The syntax of the ArbitraryCurve() function has the following syntax with the arguments explained in the table below:
ArbitraryCurve(vector_expression, vectors_to_keep, curve_name, graph_name, grid_index, axis_name, OPTIONAL_PARAMETER_STRING)
Argument | Description |
vector_expression |
A mathematical expression of node-voltage and branch-current waveforms. This expression can include built-in vector functions. |
vectors_to_keep |
A space-delimited list of vectors from the vector expression that the program produces in the .PRINT statements for each vector during SIMPLIS simulations and in the .KEEP statements during SIMetrix simulations. This ensures that the vectors supplied in vector expressions are available for plotting after the simulation is complete. |
curve_name |
Name of the curve that appears next to the graph |
graph_name |
Name of the graph for the new test report* |
grid_index |
Grid on which to place the curve* |
axis_name |
Axis on a particular grid* |
OPTIONAL_PARAMETER_STRING |
A space-separated set of KEY=VALUE pairs that defines additional formatting parameters** |
* For additional information about graph_name, grid_index, and axis_name, see Graph Address System.
** For additional information about OPTIONAL_PARAMETER_STRING, see Optional Parameters.
To plot the AC-coupled output voltage for a converter, follow these steps:
Result: After making this schematic change, the output voltage net will be named #VOUT. The schematic should now look similar to the following, which is available from SIMPLIS_dvm_tutorial_examples.zip at this path: LTC3406B/6.6.2_LTC3406B - DVM ADVANCED.sxsch.

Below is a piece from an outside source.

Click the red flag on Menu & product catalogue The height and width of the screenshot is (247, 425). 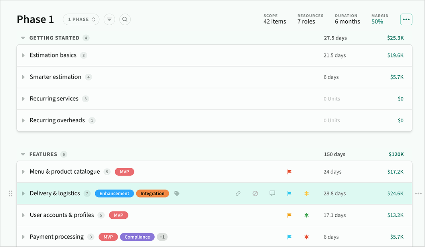(x=289, y=172)
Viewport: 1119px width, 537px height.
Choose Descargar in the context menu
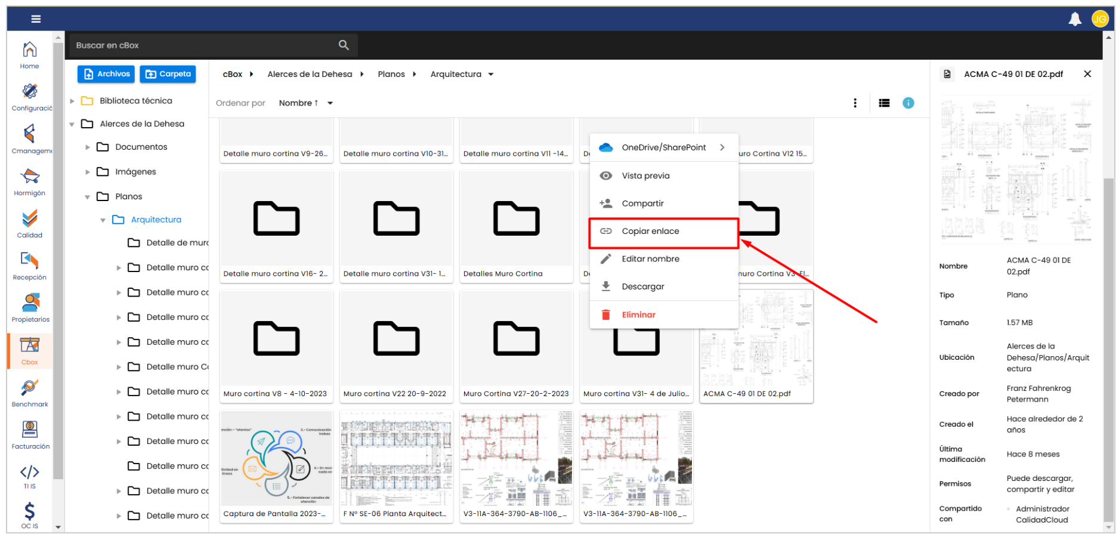642,287
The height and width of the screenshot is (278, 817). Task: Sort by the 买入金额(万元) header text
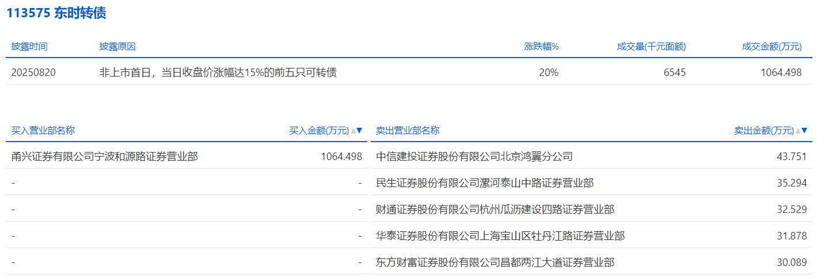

To set up the testplan to generate a curve during a steady-state test objective that runs a POP simulation, follow these steps:
Result: This testplan has one test from the built-in sync buck testplan ad looks like the following:
*** | ||||
---|---|---|---|---|
*** modified testplan for arbitrarycurve DVM tutorial section 6.6.1 | ||||
*** | ||||
*?@ Analysis | Objective | Source | Load | Label |
*** | ||||
Steady-State | Steady-State | SOURCE(INPUT:1, Maximum) | LOAD(OUTPUT:1, 100%) | Steady-State|Steady-State|Vin Maximum|100% Load |
Note: Although this testplan has only one test, after you define the curve function, you can copy it to other tests and to other testplans.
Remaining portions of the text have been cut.